The National Association of Realtors said on Thursday existing home sales increased 4.7 percent to an annual rate of 5.55 million units.
August’s sales pace was revised slightly lower to 5.30 million units from the previously reported 5.31 million units.
Economists polled by Reuters had forecast home resales rising to a 5.38 million-unit pace last month. Sales were up 8.8 percent from a year ago.
Sales increased in all four regions of the United States and inventory continued to tighten. Unsold inventory was down to a 4.8-month supply at the current sales pace, down from 5.1 months in August and 5.4 months a year ago.
“As we enter more softer demand months, we may not really feel the squeeze of tight inventory, but come spring of next year ... we could be facing a very tight inventory situation,” said Lawrence Yun, the NAR’s chief economist.
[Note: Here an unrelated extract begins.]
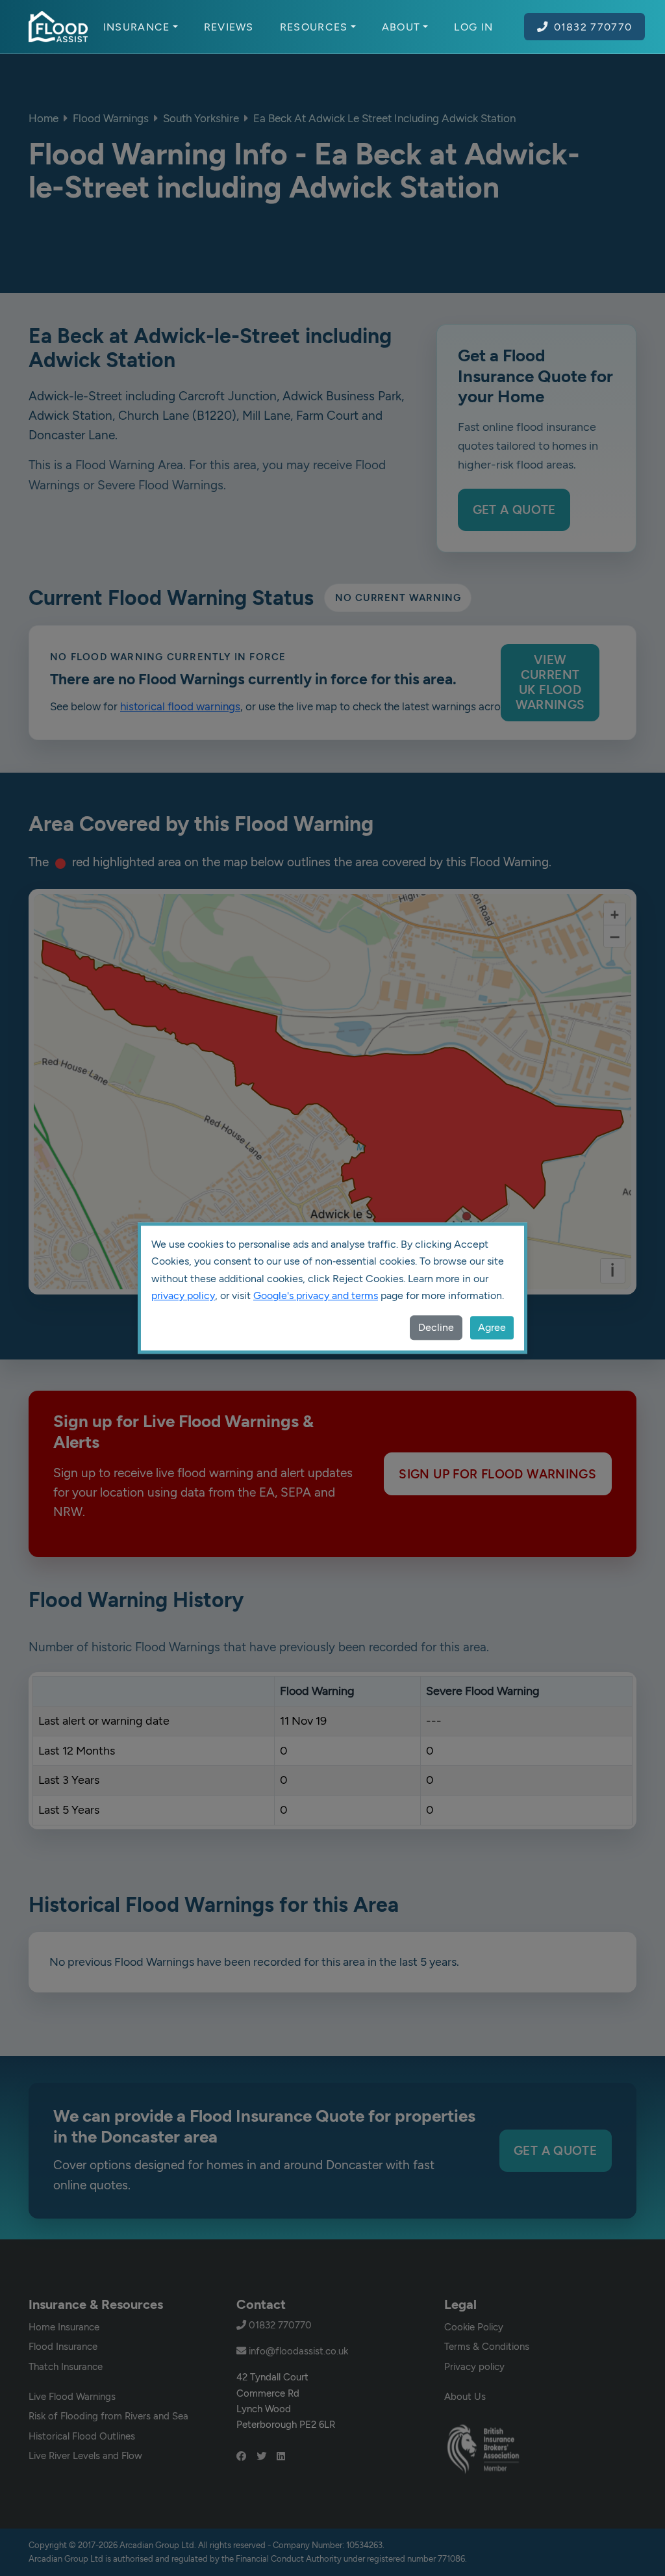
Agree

Nationwide, the medium home price fell to $221,900. That was still an increase of 6.1 percent from one year ago.
The stable pace of home resales in September follows Tuesday’s strong housing starts data, which was buoyed by increased demand for rental apartments.
Housing has steadily improved relative to the rest of the U.S. economy, which has been buffeted by soft global demand, a strong dollar, and weak capital spending in the energy sector.